• _REQUIRED WORK_: The task calls for the lines from the start of the entries below through the line with "Destaques (80, 2487)", given again verbatim, with every picture dropped.

• _MATERIAL PROVIDED_:
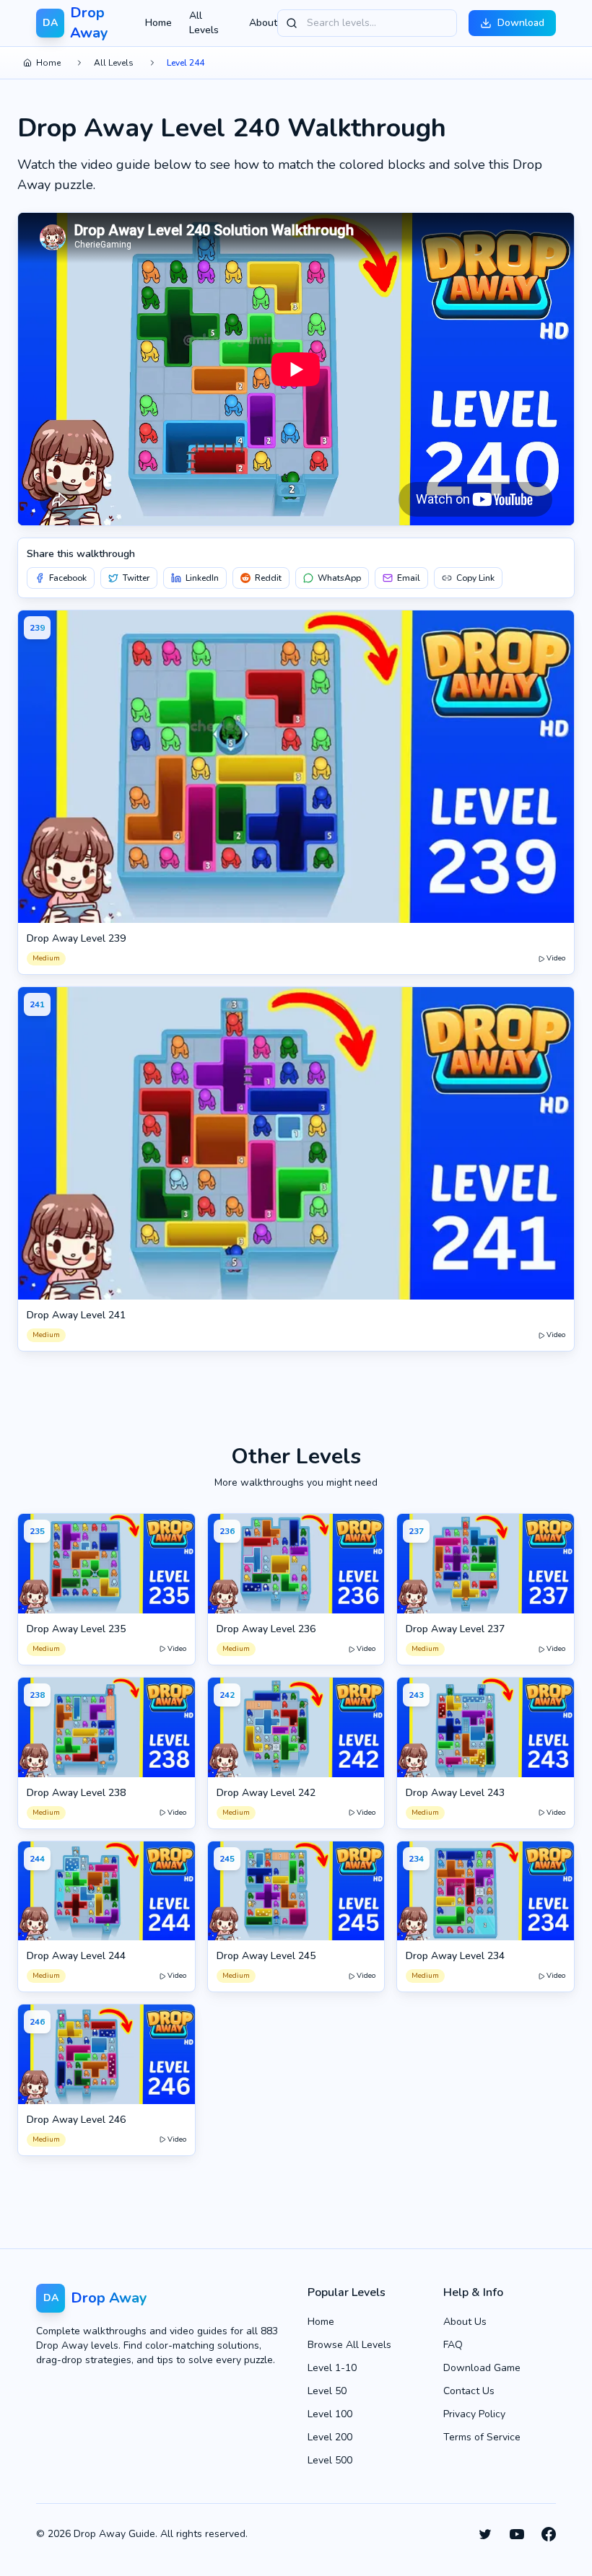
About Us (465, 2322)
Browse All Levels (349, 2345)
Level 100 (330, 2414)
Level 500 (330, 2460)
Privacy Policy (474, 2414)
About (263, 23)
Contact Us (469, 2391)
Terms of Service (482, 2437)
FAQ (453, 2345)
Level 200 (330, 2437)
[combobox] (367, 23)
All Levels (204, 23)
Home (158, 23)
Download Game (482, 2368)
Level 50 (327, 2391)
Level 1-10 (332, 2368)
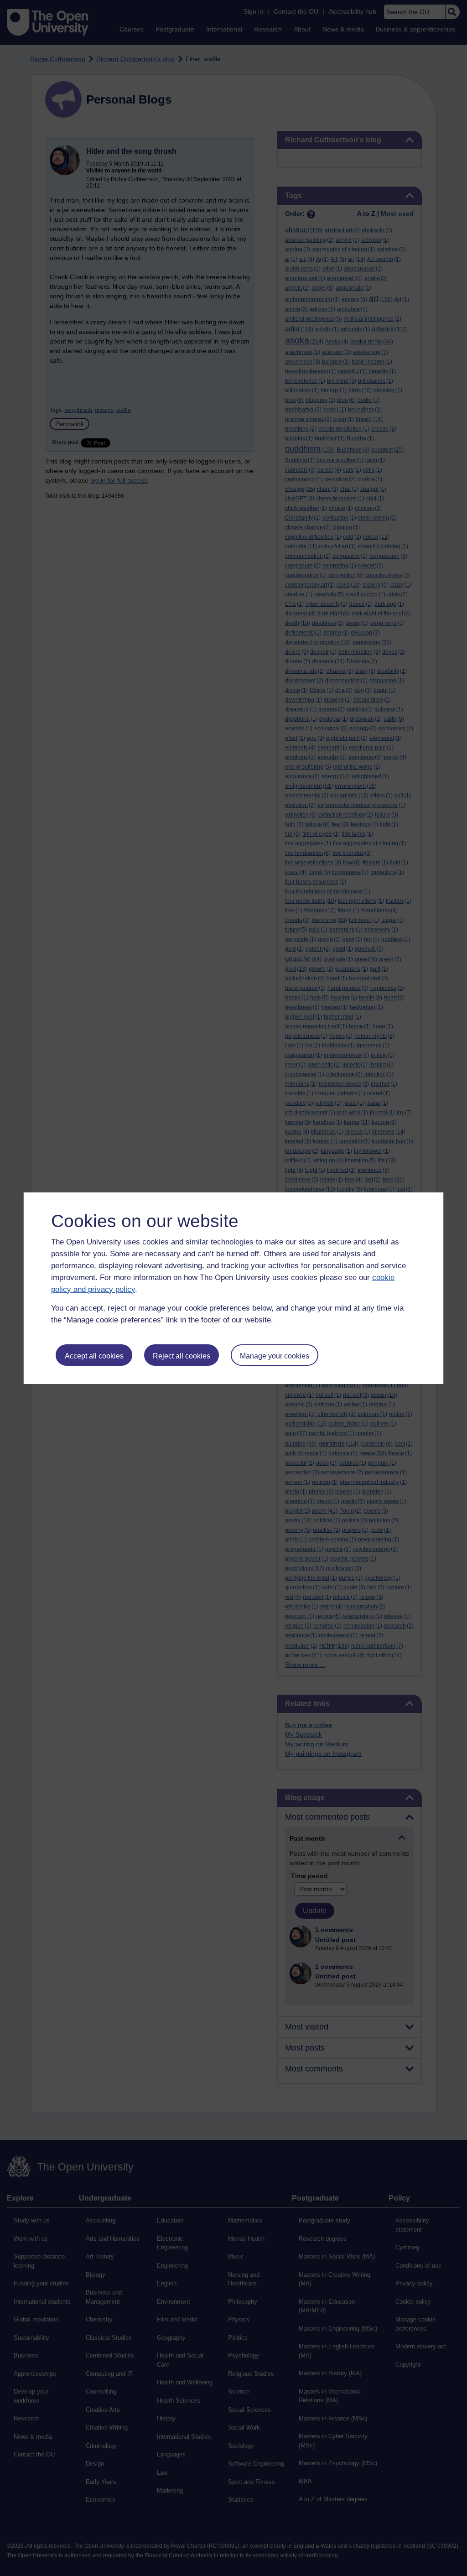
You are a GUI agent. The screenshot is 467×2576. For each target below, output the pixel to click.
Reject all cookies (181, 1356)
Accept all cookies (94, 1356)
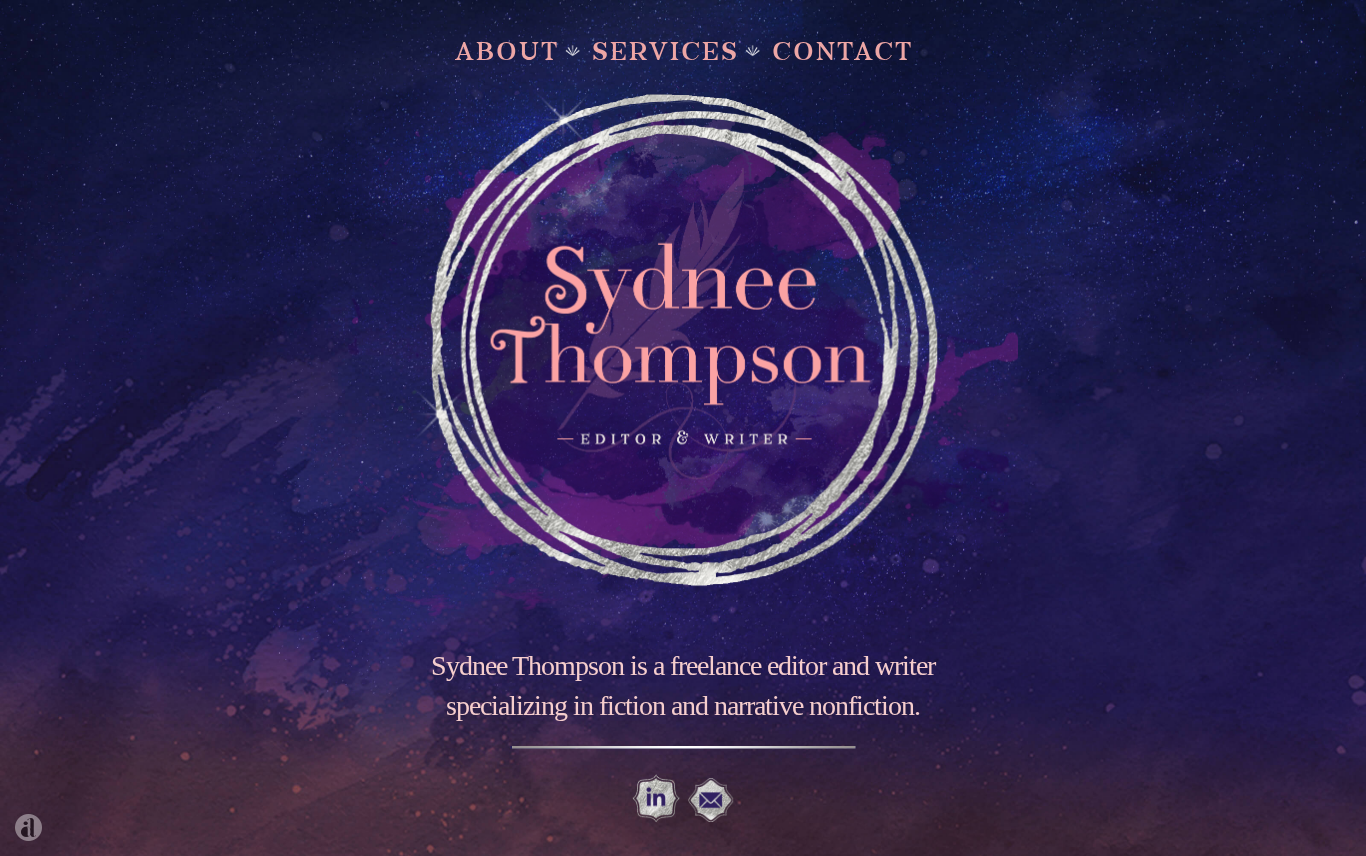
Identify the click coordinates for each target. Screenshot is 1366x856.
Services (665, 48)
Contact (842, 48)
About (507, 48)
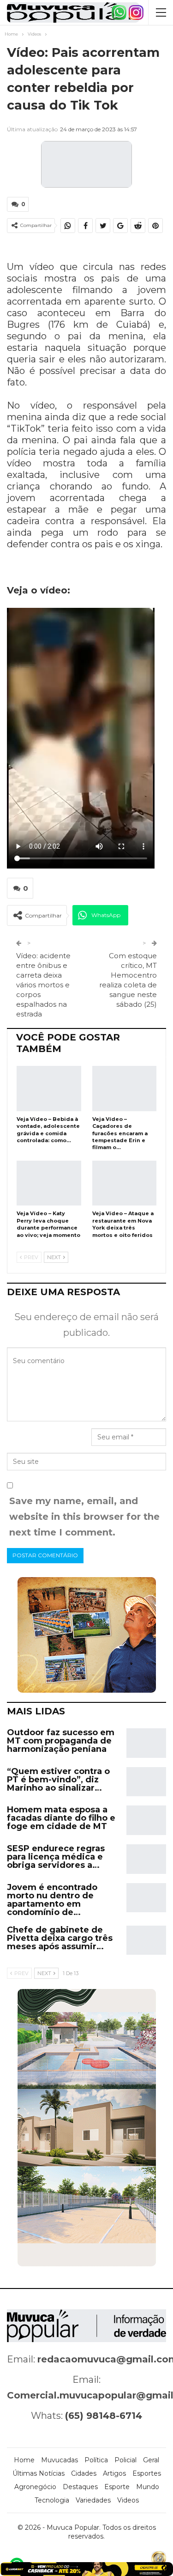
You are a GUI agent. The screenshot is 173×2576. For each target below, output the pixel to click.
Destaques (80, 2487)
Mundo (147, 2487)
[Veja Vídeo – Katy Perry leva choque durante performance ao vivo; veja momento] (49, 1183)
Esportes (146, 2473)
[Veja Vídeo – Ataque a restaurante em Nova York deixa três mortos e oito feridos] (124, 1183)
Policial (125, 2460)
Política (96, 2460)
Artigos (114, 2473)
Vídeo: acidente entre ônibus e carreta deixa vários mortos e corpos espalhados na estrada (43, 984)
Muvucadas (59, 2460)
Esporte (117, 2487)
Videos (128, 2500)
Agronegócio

• _REPLY TO THE TASK_:
About Us (465, 2322)
Browse All Levels (349, 2345)
Level 100 (330, 2414)
Level 500 (330, 2460)
Privacy Policy (474, 2414)
About (263, 23)
Contact Us (469, 2391)
Terms of Service (482, 2437)
FAQ (453, 2345)
Level 200 (330, 2437)
[combobox] (367, 23)
All Levels (204, 23)
Home (158, 23)
Download Game (482, 2368)
Level 50 (327, 2391)
Level 1-10 (332, 2368)
You are a GUI agent. The screenshot is 467×2576. For each target below, output the pixel to click.
Reject all cookies (181, 1356)
Accept all cookies (94, 1356)
Identify the click coordinates for each target. Screenshot is 1366x856.
Services (665, 48)
Contact (842, 48)
About (507, 48)
You are a GUI agent. The screenshot is 173×2576. For each target below, output the pixel to click.
Destaques (80, 2487)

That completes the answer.